Mas é recomendável manter cautela sobre o efeito político imediato. A cada revés do governo, quando a poeira baixa, nota-se a ainda integridade, no essencial, da aliança que o sustenta. O núcleo dela: 1) o chamado centrão e a maioria da centro-direita; 2) o pedaço da imprensa que, afastado o PT, trocou a ética como valor universal pela ética da responsabilidade; e 3) o empresariado do agora ou nunca para as reformas.
Sem contar que o #ForaTemer da esquerda refluiu quando se tornou mais possível. Permanece a retórica, útil para animar plateias tão enraivecidas quanto desavisadas. E só. O PT e a esquerda não querem derrubar o governo. Preferem que ele apodreça, na esperança de a infecção contaminar as opções do centro para a direita em 2018. E o PT, por motivos óbvios, não apoia o Todo Poder à Lava-Jato.
Já o PSDB continua à espera do fato novo. Por definição, é o que ainda não aconteceu. Quando acontece, vira fato velho e dá lugar às preocupações com a governabilidade. Na atualização tucana do paradoxo de Zenon, Aquiles jamais alcançará a tartaruga. Sabe-se que qualquer Aquiles venceria um quelônio na vida real. Mas criações mentais, como a do fato novo, servem para ter uma história quando é preciso contar alguma.
A relativa rigidez da correlação de forças vem garantindo a estabilidade na instabilidade, e pode levar o barco temerista a ancorar no porto em 2018. Muito avariado, mas à superfície. Há ainda a peculiaridade de o ancoradouro não estar tão distante assim, somado ao fato de o exército adversário, a esquerda, ter escolhido o desfecho Dunquerque em vez do Stalingrado. É um risco, pois o resultado daquela guerra é conhecido.
Qual é a variável fora de controle? A possibilidade de um novo petardo afundar definitivamente a embarcação. Mas aí o bloco governista muito provavelmente se reagruparia em torno do presidente da Câmara dos Deputados, com o apoio tácito de uma parte da oposição. Bastaria para tanto que o novo presidente fosse um pouco para o centro. Por exemplo, ajustando as reformas para torná-las menos intragáveis aos atingidos.

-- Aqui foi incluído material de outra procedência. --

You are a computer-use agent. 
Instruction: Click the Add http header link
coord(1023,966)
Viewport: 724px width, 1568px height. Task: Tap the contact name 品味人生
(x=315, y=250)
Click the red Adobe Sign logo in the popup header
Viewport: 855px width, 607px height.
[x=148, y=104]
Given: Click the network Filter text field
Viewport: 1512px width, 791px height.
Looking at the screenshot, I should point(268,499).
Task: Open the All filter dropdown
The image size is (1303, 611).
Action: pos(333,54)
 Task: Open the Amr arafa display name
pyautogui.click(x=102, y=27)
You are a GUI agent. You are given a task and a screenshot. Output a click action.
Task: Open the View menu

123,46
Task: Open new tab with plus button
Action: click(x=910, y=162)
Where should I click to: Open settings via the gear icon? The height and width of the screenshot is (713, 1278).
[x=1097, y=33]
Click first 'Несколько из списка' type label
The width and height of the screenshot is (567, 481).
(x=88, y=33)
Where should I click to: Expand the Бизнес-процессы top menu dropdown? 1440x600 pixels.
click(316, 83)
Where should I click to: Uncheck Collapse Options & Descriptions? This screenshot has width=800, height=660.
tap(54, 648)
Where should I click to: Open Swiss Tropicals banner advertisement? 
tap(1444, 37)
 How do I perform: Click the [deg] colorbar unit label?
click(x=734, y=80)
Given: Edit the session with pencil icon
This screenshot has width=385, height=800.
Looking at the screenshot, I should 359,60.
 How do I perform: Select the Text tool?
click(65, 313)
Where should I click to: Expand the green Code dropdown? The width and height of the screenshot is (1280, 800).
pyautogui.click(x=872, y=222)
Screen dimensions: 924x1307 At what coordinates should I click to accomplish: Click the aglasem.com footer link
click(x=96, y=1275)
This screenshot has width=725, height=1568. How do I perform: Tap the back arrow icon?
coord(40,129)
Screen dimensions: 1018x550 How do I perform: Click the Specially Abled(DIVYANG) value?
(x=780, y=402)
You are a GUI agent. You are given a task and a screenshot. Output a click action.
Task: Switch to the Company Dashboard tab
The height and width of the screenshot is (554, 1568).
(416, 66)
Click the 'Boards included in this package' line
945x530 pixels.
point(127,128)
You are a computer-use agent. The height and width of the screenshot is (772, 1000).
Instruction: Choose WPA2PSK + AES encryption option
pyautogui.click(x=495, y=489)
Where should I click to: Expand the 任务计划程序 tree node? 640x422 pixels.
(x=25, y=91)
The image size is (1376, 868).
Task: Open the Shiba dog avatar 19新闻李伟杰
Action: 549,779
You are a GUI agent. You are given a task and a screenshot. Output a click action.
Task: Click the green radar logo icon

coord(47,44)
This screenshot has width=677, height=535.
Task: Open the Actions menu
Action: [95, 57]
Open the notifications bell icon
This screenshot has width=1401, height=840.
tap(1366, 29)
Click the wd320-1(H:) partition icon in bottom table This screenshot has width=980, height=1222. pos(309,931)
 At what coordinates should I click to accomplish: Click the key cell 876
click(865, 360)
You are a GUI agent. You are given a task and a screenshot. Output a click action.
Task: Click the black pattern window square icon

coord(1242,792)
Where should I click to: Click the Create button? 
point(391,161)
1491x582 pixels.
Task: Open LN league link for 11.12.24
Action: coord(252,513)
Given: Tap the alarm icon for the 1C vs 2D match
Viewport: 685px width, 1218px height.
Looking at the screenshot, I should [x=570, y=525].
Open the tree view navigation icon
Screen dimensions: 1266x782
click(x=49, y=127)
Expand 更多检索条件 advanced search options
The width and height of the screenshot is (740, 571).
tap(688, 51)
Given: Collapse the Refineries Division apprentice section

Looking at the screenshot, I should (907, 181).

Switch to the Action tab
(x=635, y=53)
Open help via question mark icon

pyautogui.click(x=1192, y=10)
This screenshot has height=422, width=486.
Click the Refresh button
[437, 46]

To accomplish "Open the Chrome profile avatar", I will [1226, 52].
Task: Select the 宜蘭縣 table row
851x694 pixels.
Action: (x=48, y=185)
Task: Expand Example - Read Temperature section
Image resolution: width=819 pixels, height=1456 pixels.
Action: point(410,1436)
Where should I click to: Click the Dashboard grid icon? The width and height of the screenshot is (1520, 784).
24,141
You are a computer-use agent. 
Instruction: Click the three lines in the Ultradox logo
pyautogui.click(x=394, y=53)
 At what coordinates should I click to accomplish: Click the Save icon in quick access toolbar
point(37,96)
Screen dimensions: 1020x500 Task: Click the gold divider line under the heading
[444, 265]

É algo que está também ao alcance deste governo, se houver necessidade. Em caso, por exemplo, de um repentino e inesperado desembarque tucano. Na reforma trabalhista, pode garantir fontes de financiamento aos sindicatos e centrais. Aliás, é o que já está sendo negociado. E também pode lipoaspirar a reforma da previdência para permitir algum alívio, mesmo parcial. Não faltará apoio empresarial para esse ajuste no ajuste.
Em resumo, apesar do imenso desgaste de imagem e dos gravíssimos problemas jurídicos, o governo Temer ainda tem margem de manobra.
Voto nulo em 2018?
Discretamente, começa-se a debater no PT o que fazer se uma decisão judicial impedir, pela Lei da Ficha Limpa ou outro meio, a candidatura de Lula. Há a hipótese, natural, de um nome petista indicado pelo ex-presidente. Há a hipótese de o PT apoiar alguém de fora, surgido de uma articulação à esquerda. E há a hipótese de boicotar a eleição presidencial. Uma variante do voto nulo dos anos 60 e início dos 70 do século passado.
São todas escolhas complexas. Um nome novo petista precisaria ser construído ao longo do processo eleitoral. Seria um desafio. Alguém à esquerda teria a vantagem da novidade e de não carregar o passivo da Lava-Jato, mas afrontaria a tática clássica de Lula, de buscar o centro. E o boicote eleitoral seria um peso sobre os ombros dos candidatos do partido aos demais cargos em disputa, com efeitos difíceis de prever.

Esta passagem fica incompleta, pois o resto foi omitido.